Landing airplanes on moving ships is no mean feat, but this will be especially true when the airplanes are unmanned. Along with making decisions, autonomous airplanes will have to heed their human counterparts during aircraft carrier takeoff and landing — but can a robot read and understand arm-waving signals?

The problem is complicated in at least two ways — first, the airplane must determine whether the human’s hands are up or down, elbows in our out. Second, it has to red which gesture the human is making, and what it means. MIT PhD student Yale Song is trying to solve these problems.

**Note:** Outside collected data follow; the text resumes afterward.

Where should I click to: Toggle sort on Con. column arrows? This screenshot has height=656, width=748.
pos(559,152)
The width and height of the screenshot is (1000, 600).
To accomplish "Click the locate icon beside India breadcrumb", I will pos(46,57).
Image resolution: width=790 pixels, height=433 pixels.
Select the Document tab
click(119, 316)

Song and fellow scientists recorded various people performing a set of 24 gestures aircraft carrier deck personnel use, including arm waving and folding, and hand movements. They built software that determined each person’s elbow, wrist and hand positions, including whether palms were open and whether thumbs were up or down. They completed that portion of research last year. Then, the team had to classify all these gestures according to their meanings. But this is complicated, because deck signals are a complex ballet of movement — it’s not like a seaman makes one motion and then stops for a beat before starting another. So the algorithm has to determine a gesture’s meaning without a clear beginning, middle and end.

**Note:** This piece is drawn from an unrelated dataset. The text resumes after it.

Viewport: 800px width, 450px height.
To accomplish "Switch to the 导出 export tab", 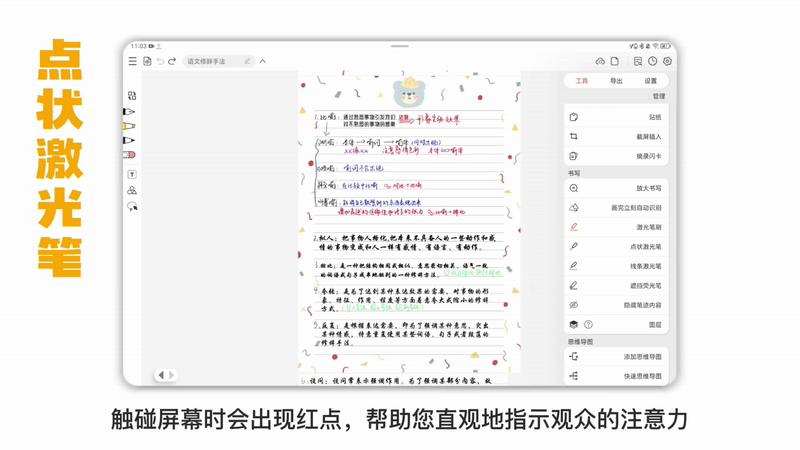I will coord(616,81).
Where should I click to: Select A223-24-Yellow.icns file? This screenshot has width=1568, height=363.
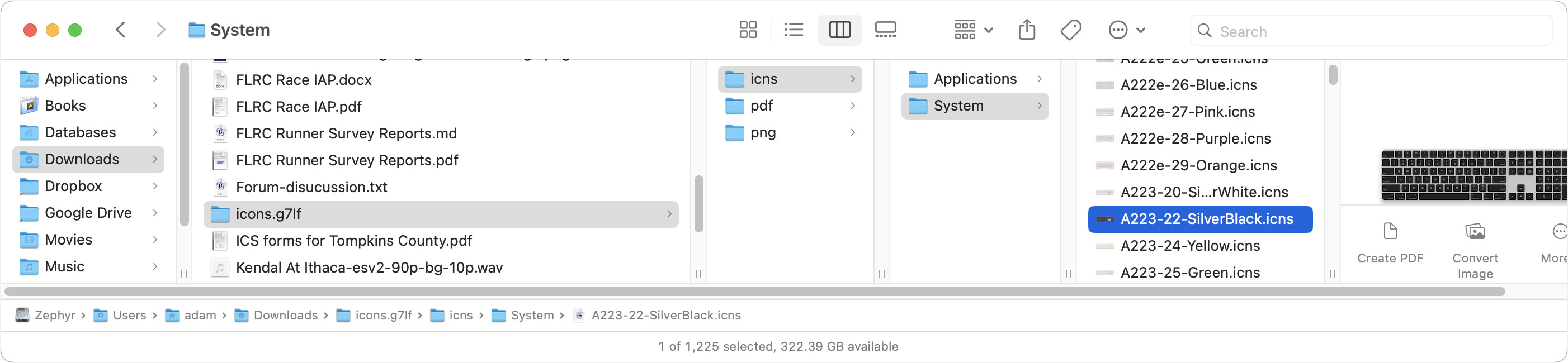point(1190,246)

via Video: Aircraft Carrier Crews Guide In Robot Planes With Visible Hand Gestures | Popular Science.

You’ll have to click through on your own to watch the video, as I’m too lazy to embed it.

In many ways, moving a UAS on the flight deck is a much greater challenge than getting it to land or launch. Launch is easy. Once the catapult fires, whatever is hooked up is going flying. It’s just a question of how far. As for landing, the Navy has spent decades building in an Automatic Carrier Landing System for manned aircraft. Adapting it to a UAS sounds pretty straightforward.

But moving aircraft in the dynamic environment “on the roof” is challenging, and there’s probably not a single carrier aviator out there that doesn’t have a tale about being scared out of his wits just taxiing around.

So, the first time a yellow-shirt directs a UAS over the side, will the accident board take his word or the UAS’s word over what happened?